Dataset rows
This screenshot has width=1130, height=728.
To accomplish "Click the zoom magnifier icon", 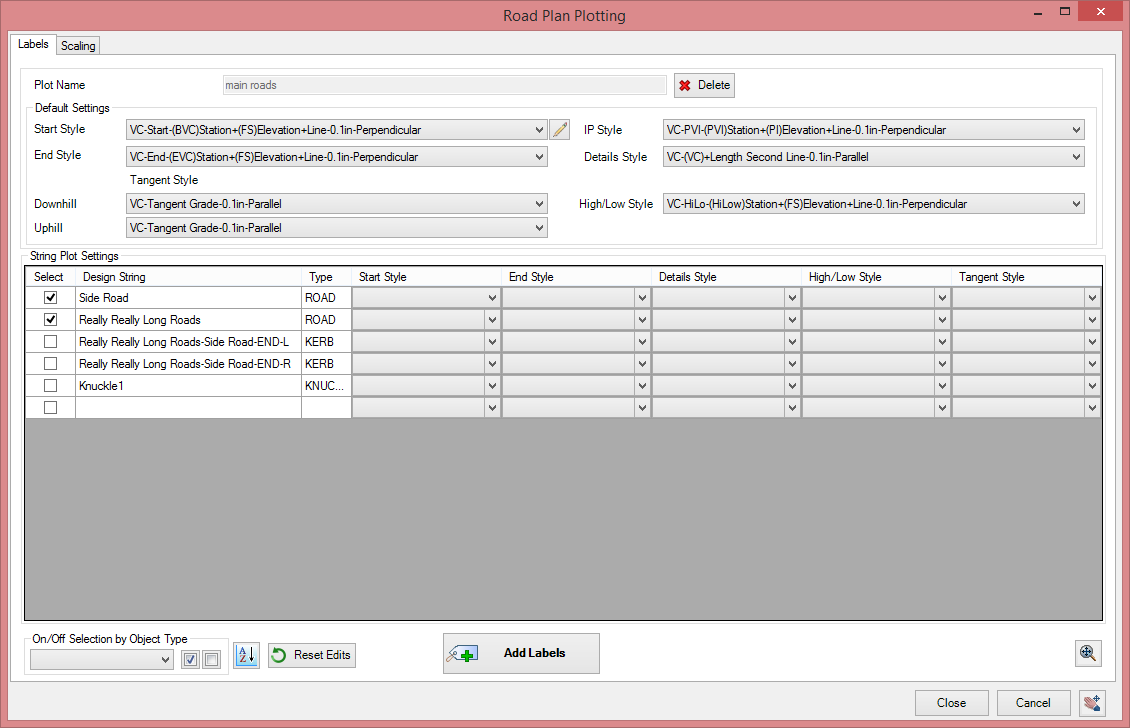I will point(1087,654).
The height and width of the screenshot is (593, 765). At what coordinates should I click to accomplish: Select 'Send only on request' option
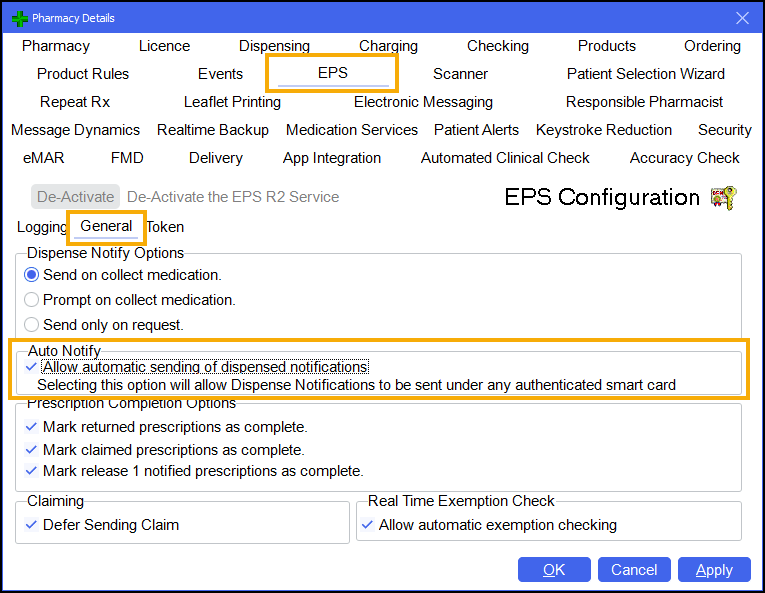point(33,325)
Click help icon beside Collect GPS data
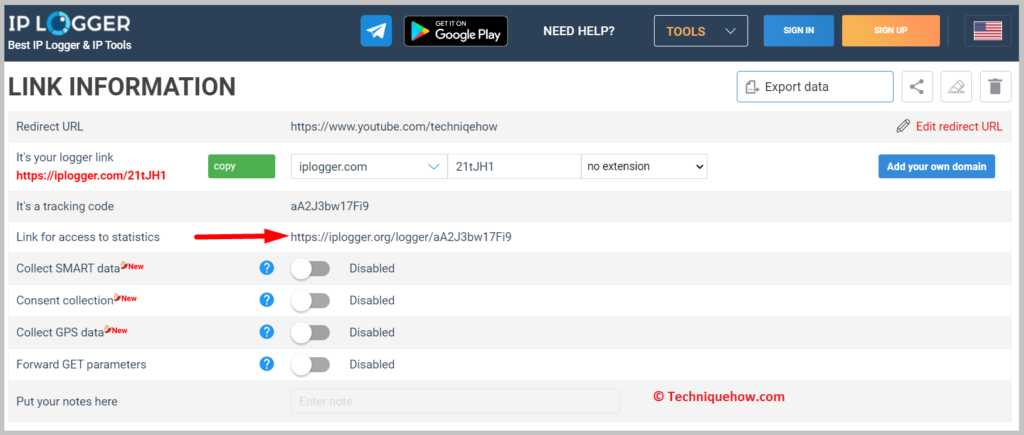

STATED EXERCISE
Copy the dataset rows word for word, beginning with the line that contains "The height and" and continuing through the end of the dataset rows, and leave out the pictures.

EXERCISE ANSWER
The height and width of the screenshot is (593, 765). At what coordinates should I click to accomplish: Select 'Send only on request' option
point(33,325)
Click help icon beside Collect GPS data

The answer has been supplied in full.